Proof of concept for implementing load balancing for a Gradio app
This proof of concept demonstrates how a Gradio app can use multiple GPUs in a Lambda Cloud on-demand instance.
By following the instructions below, you'll have an 8x H100 or 8x A100 running 8 Gradio apps. Each app will:
-
Use a single GPU.
-
Listen on a localhost port, TCP/{7860..7867}.
💡 Note: You can set the
GRADIO_SERVER_NAME
environment variable to0.0.0.0
to make the apps network-accessible. This can be useful for load balancing between multiple instances. Make sure to configure appropriate firewall rules! -
Serve the FLUX.1 [schnell] prompt-to-image model.
-
Log to a file named
log_{0..7}.txt
, the number representing the GPU the app is using.
Nginx, acting as a load balancer (reverse proxy), will balance requests to the server between the 8 apps.
-
Launch an 8x H100 or 8x A100 instance from the Cloud dashboard or using the Cloud API.
-
Clone this repo to your home directory and change into the directory:
git clone https://github.com/cbrownstein-lambda/gradio-load-balancing.git "$HOME/gradio-load-balancing" && \ cd "$HOME/gradio-load-balancing"
-
Run the
launch_gradio.sh
script:bash launch_gradio.sh
-
Start Nginx:
sudo docker run -d --rm --name nginx-load-balancer --network=host \ -v "$PWD/nginx.conf":/etc/nginx/nginx.conf:ro nginx
-
Configure the Firewall to allow TCP traffic to port 80.

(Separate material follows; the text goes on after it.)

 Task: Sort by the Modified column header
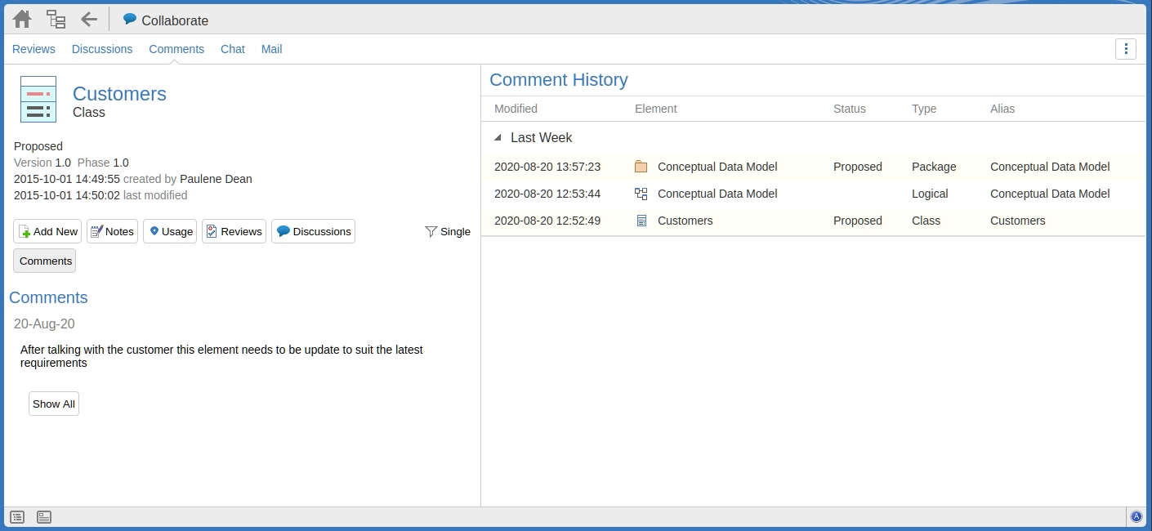click(x=516, y=109)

⚠️ WARNING: This proof of concept requires no authentication. Anyone with your instance's IP address will be able to access the server (but not log into your instance).⚠️ -
Access the server at http://INSTANCE-IP-ADDRESS.
Replace INSTANCE-IP-ADDRESS with your instance's IP address, which you can get from the Cloud dashboard or using the Cloud API.